Karenanya, pemberian pengertian umum tentang kebudayaan dalam RUU semestinya diberi batasan dan identitas mana yang dilestarikan, diatur dan  diselenggarakan Negara. Dalam prakteknya selama ini yang diselenggarakan program kebudayaan meliputi seni dan olahraga saja, padahal semua sistem. Karenanya diusulkan RUU Kebudayaan itu meliputi seluruh sistem kehidupan masyarakat, berbangsa dan bernegara. Karena pembangunan ekonomi misalnya kalau tidak diberi pondasi dan tidak didukung iklim budaya dan prilaku yang sehat, dipastikan akan menuai kegagalan. Jadi ekonomi diselenggarakan kementerian ekonomi, dan sistem budayanya diatur oleh kementerian kebudyaaan.
Dalam budaya Minangkabau sesuai dengan konsesus atau Perjanjian Bukit Marapalam yang menjadi filosofi masyarakat adat Minangkabau yakni ABS – SBK, adat itu sudah menyatu dengan agama. Adat itu adalah pelaksanaan agama (syara’/ Islam). Orang yang berprilaku sesuai dengan agama tercermin dalam pelaksanaan adatnya, disebut sudah berbudaya Minang. Artinya tidak orang Minang namanya kalau tidak beragama Islam, atau tidak adat Minang namanya kalau tak berakidah dan berpegang dengan Tuahn sesuai agamanya (syara’/ Islam). Bagi orang Minang, adatnya tak boleh lepas dari Tuhan, bila tinggal Tuhan dunia hangus dan akhirat lepas. Hal ini diingatkan petatah:

Nan mancancang nan mamapeh
Nan bahutang nan mambayia
Tali jo Tuhan kalau lapeh
Dunia anguih akhirat cayaia

Artinya adat yang secara substansial mempunyai bersumber dari 4 nilai karakter (kepribadian) yakni sopan - santun dan budi – baso, tidak saja mengatur prilaku dunia tetapi juga ada tujuan akhirat. Orang Minang berprilaku akhlak mulia dan bermartabat, tidak saja mulia di dunia, tapi juga menjadi jembatan emas ke akhirat, pernah saya tulis di SKU. Haluan, Juli 2011 sebagai bagian materi ceramah saya pada Badan Pemberdayaan Perempuan dan Keluarga Berencana, Pemerintah Provinsi Sumatera Barat, 24-26 Juni 2011, dalam program menggiatkan Forum Anak Sumatera Barat. Karena itu pemimpin yang dipangku ninik mamak dalam masyarakat Minang tidak saja punya tanggung jawab di dunia (dalam kaumnya) tetapi juga punya tanggung jawab ukhrawi memelihara anak kamanakan. 

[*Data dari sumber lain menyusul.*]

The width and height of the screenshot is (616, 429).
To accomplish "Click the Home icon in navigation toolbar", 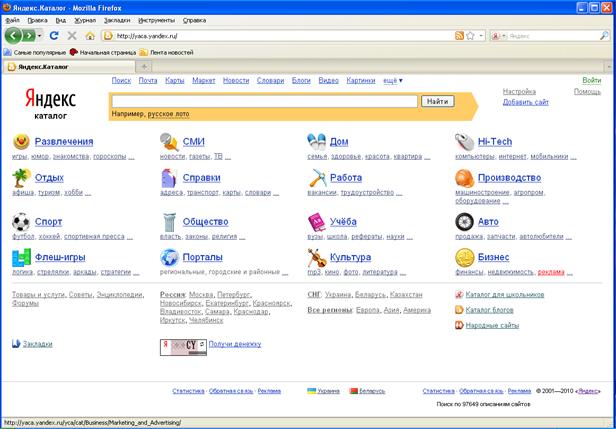I will [90, 35].
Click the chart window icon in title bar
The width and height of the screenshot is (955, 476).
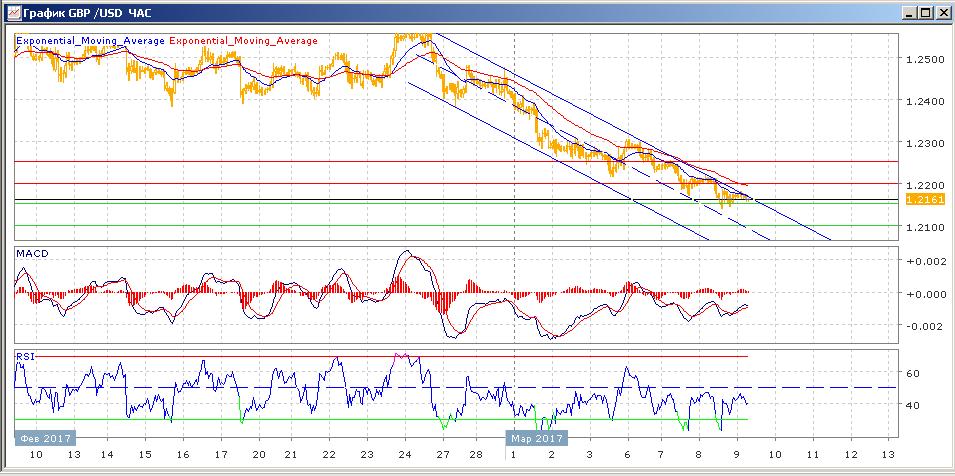pos(11,13)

B.       Kepemimpinan Ninik Mamak
Tidak ringam tugas pemimpin (ninik mamak) di Minangkabau. Dari sumpahnya saja di waktu melewakan penghulu dan atau datuk betapa berat tanggaung jawab sosialnya: yang diselenggarakan tanpa pamrih, secara kekeluargaan dan semangat gotong royong.
Banyak kalangan terutama dari pihak luar, memandang sumpah penghulu saat pelewaan di Ranah Minang sebagai sumpah yang melewati batas manusiawi. Terkesan sumpah tersebut sangat paradoksal dengan filosofi adat basandi syarak syarak basandi kitabullah. Tentang ini saya sebagai pemuka adat pernah dimintai keterangan oleh wartawan (publikasi Singgalang, senen 11 April), saya katakan secara kategoris (sepintas) dalam ukuran sekarang melewati batas nilai manusiawi. Sumpah, dengan kalimat: kaateh ndak bapucuk kabawah ndak baurek, tangah-tangah dilariak kumbang, sepintas satu bentuk kalimat sumpah yang melewati batas humanis itu, seolah tidak sesuai lagi dengan filosofi orang Minang dalam kontek sekarang dalam keadaan prilaku orang Minang sudah berubah, seperti mau mencederai hak dan batas-batas kemampuan seorang manusia. Namun kalau kita pahami secara mendalam sumpah itu berarti menunjukan komitmen kuat penghulu memelihara anak kamanakannya, yang tidak saja di dunia tapi juga tanggung jawab ukhrawi.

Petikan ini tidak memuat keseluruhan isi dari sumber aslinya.